### EXERCISES
1. Answer these questions about the ESP8266 datalogging post:
(a) Which three pieces of hardware does the poster list?
(b) Over how many hours does the sketch log data to the screen?
(c) What interval between updates does a delay of 10,000 ms actually produce in testing?
2. Resume the ESP8266 datalogging post with the sentences that follow its final line.

### PASSAGE

I'm Quite new to programming the ESP8266 with Arduino, I'm at the stage of cutting and pasting code from various sources to create what I need and learning along the way.
Hardware: ESP8266 board, 2.8" TFT Screen and a DS18B Temp Sensor
I've put together a datalogging sketch to log data to the screen over the past 48 hours as well as sending to a MQTT server for more long term storage.
HOWEVER
I have the updating of the data points drawn on the screen (and hence logging rate) via a time delay. I'm finding that under testing with a fast update / delay of 10,000 ms (10seconds) actually translates to more like 11 seconds between updates.
So I'm assuming something else in the code is skewing what I want to be the update / logging rate, and hence using a "delay" is not the best thing to use to set logging rate.

(Records excerpted from a collection)
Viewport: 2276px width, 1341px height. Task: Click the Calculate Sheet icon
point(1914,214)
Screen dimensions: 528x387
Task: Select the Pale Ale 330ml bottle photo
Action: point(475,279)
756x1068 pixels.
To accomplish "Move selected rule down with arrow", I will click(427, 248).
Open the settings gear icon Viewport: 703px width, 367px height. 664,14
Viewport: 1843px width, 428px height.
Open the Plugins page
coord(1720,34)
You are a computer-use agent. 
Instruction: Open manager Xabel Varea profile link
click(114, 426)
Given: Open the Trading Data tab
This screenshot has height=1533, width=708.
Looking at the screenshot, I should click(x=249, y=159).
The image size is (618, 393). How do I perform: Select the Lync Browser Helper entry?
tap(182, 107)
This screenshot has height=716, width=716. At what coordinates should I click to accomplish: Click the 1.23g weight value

### THE REPLIES
1.
(a) An ESP8266 board, a 2.8" TFT screen and a DS18B temperature sensor.
(b) 48 hours.
(c) About 11 seconds.

2.
Any ideas on what would be a better way and (as I'm a beginner) how to implement it.
include <Wire.h>
#include <SPI.h>
#include <OneWire.h>
#include <DallasTemperature.h>
#include <ESP8266WiFi.h>
#include <Ticker.h>
#include <AsyncMqttClient.h>
#include <PubSubClient.h>
#include "Adafruit_GFX.h"
#include "Adafruit_ILI9341.h"
#include <Fonts/FreeSerif9pt7b.h>
#include <Fonts/FreeSans9pt7b.h>
#define TFT_DC D4
#define TFT_CS D8
#define WIFI_SSID
#define WIFI_PASSWORD "
#define MQTT_HOST IPAddress(192, 168, 1, 113)
#define MQTT_PORT 1883
#define MQTT_PUB_TEMP "esp/ds18b20/temperature"
const int oneWireBus = 5; //(GPIO5 - D1)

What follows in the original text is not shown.